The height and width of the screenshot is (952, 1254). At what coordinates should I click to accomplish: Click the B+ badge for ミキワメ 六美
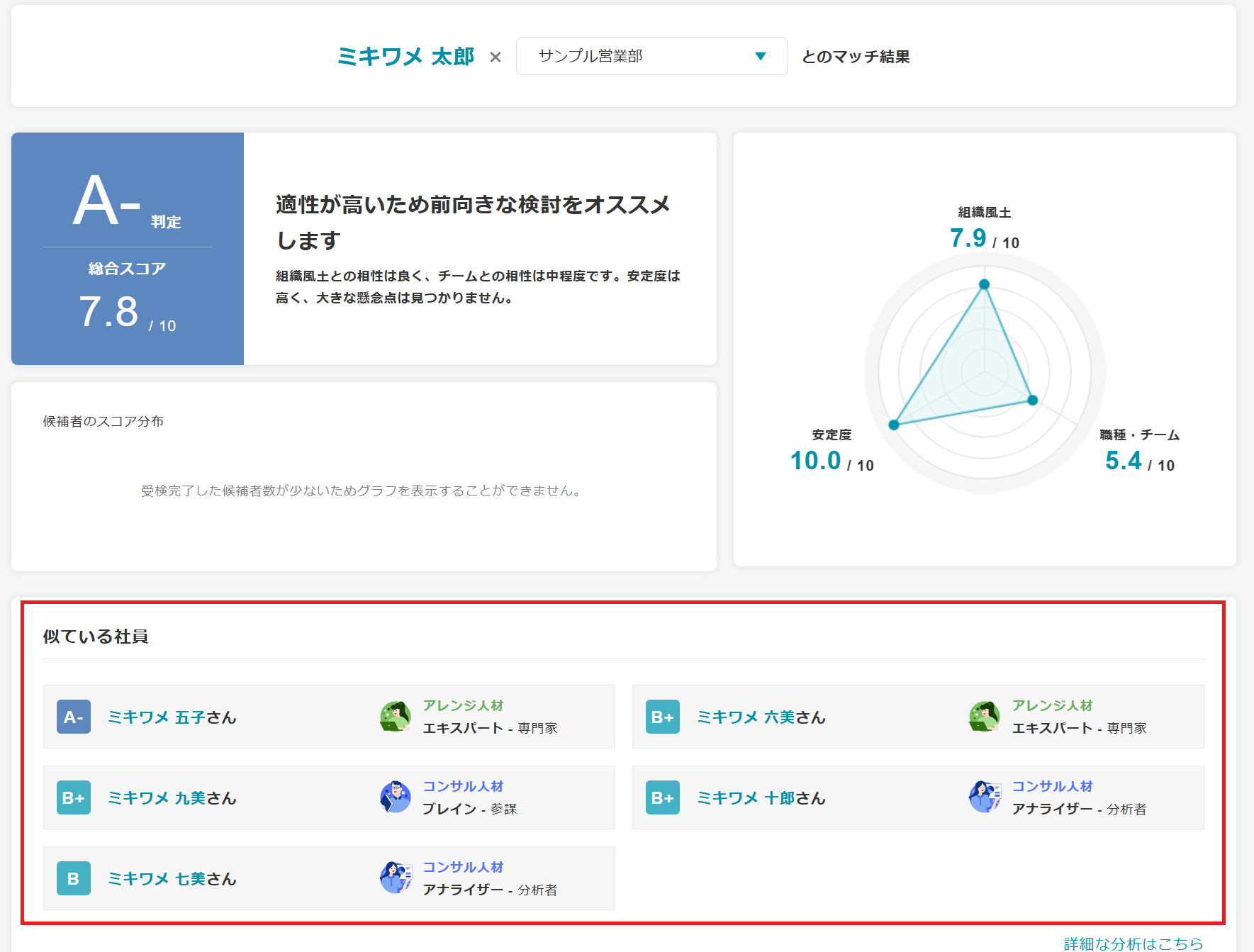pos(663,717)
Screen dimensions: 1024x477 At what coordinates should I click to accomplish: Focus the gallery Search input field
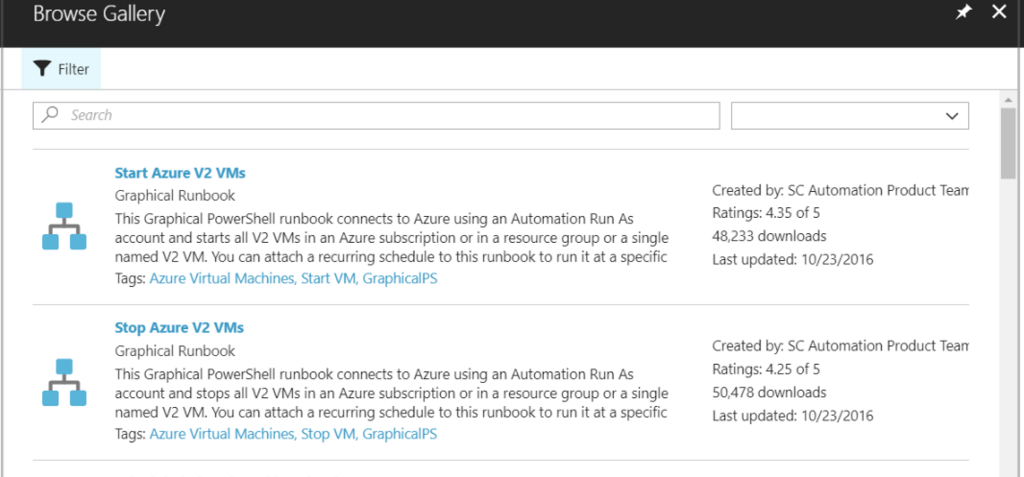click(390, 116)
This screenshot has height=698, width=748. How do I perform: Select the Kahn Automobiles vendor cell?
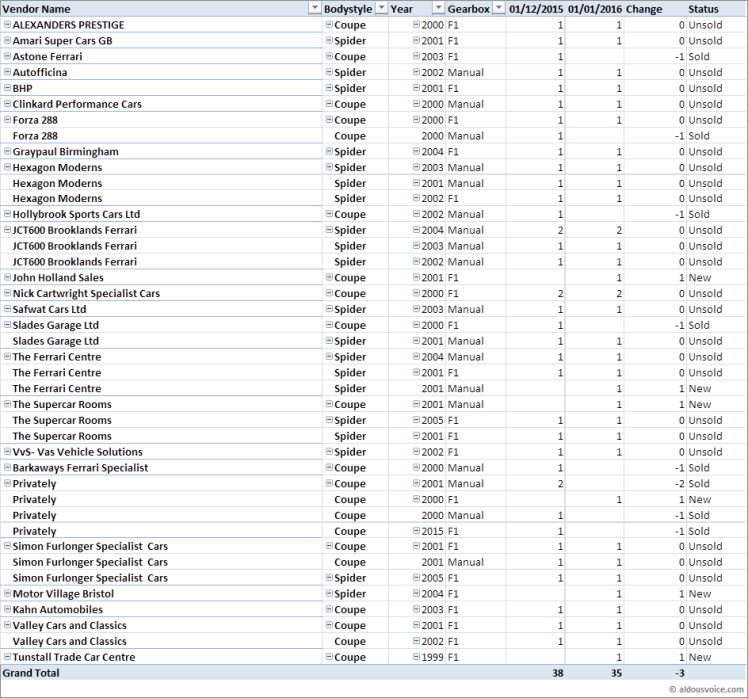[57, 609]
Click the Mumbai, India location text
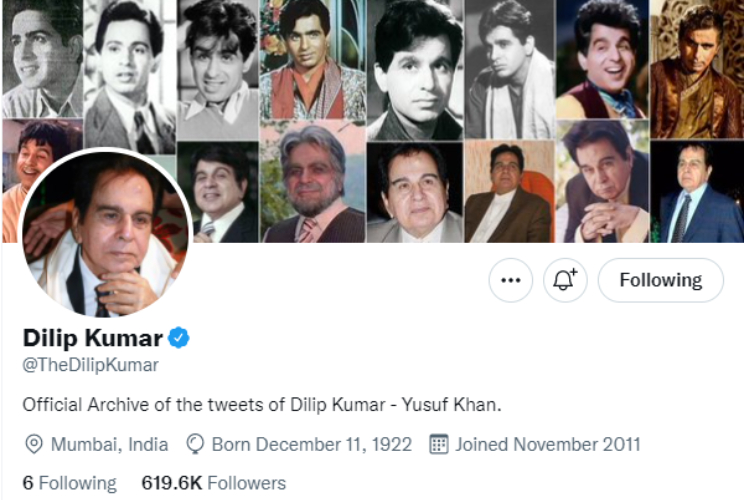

◆ ◆ ◆ ◆

- _Task goal_:
Copy the entries precisely, images excluded.

- _Output of the task_:
The height and width of the screenshot is (952, 1254). At what coordinates should I click to accomplish: Click the B+ badge for ミキワメ 六美
pos(663,717)
Screen dimensions: 1024x477 At what coordinates should I click to accomplish: Focus the gallery Search input field
click(390, 116)
This screenshot has height=698, width=748. How do I perform: Select the Kahn Automobiles vendor cell?
[57, 609]
Click the Mumbai, India location text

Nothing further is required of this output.